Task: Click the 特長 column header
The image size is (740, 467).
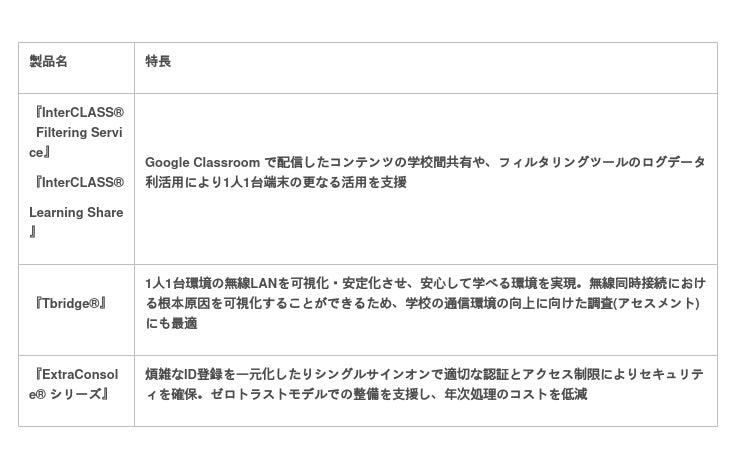Action: (158, 62)
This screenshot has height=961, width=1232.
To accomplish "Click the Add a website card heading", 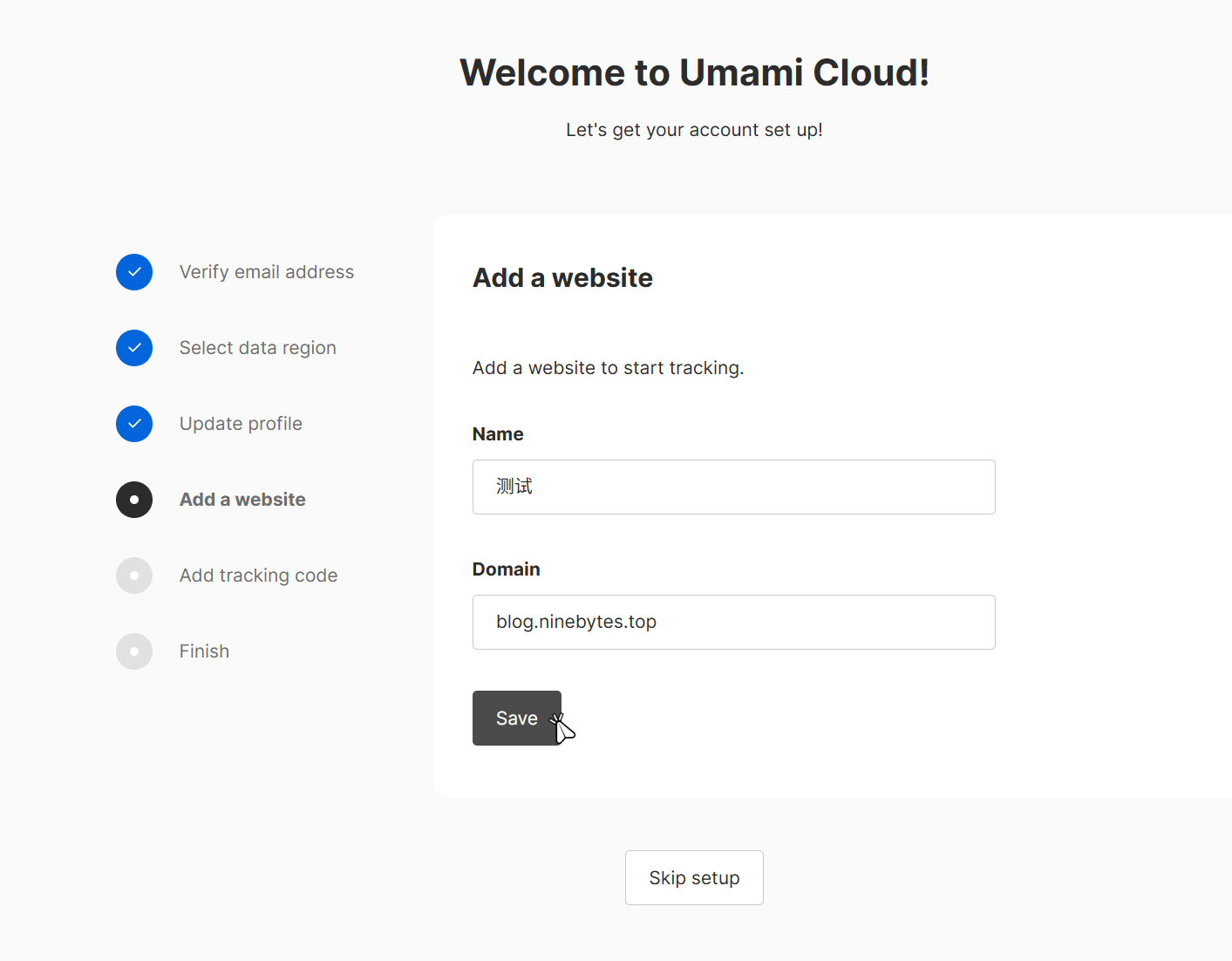I will pyautogui.click(x=562, y=277).

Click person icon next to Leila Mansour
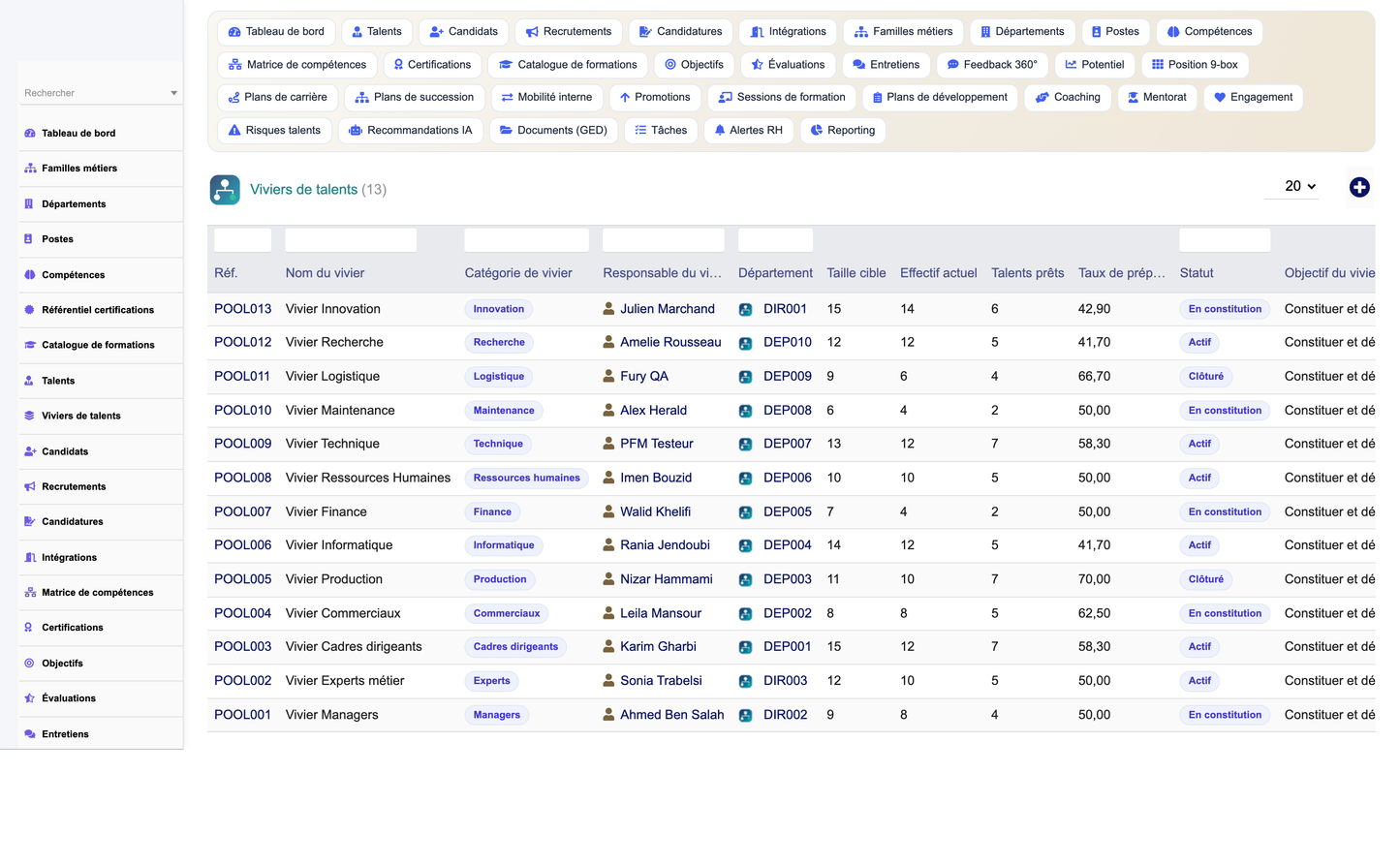coord(608,613)
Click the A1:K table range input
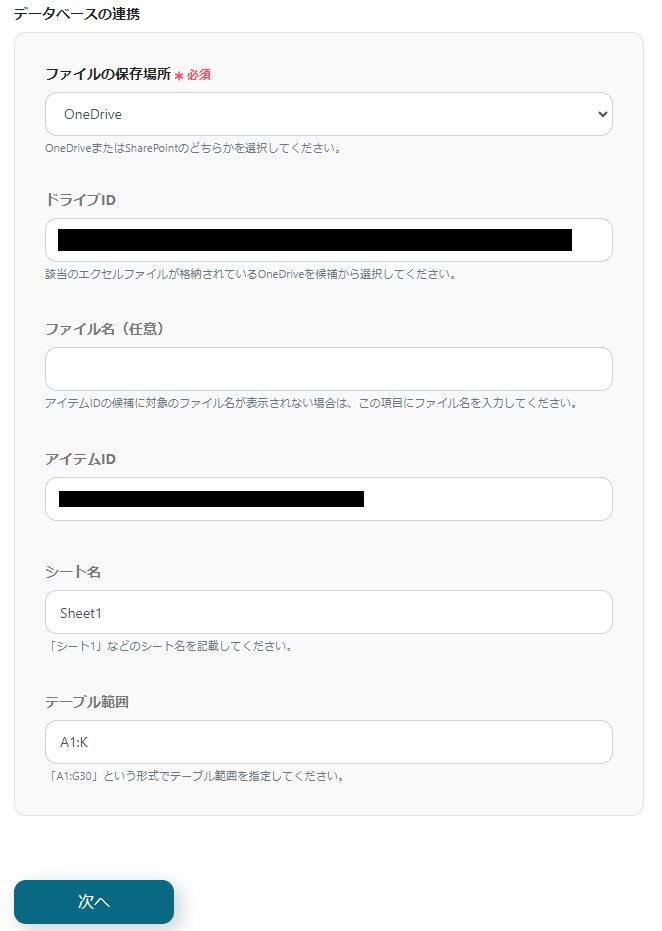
- - - - -
• **DESCRIPTION OF THE TASK**
Reproduce the lines above exactly, from the one containing "Click person icon next to Leila Mansour" through the end of the lines, and leave out the pictures.

• **REPLY TO THE TASK**
Click person icon next to Leila Mansour
coord(608,613)
Click the A1:K table range input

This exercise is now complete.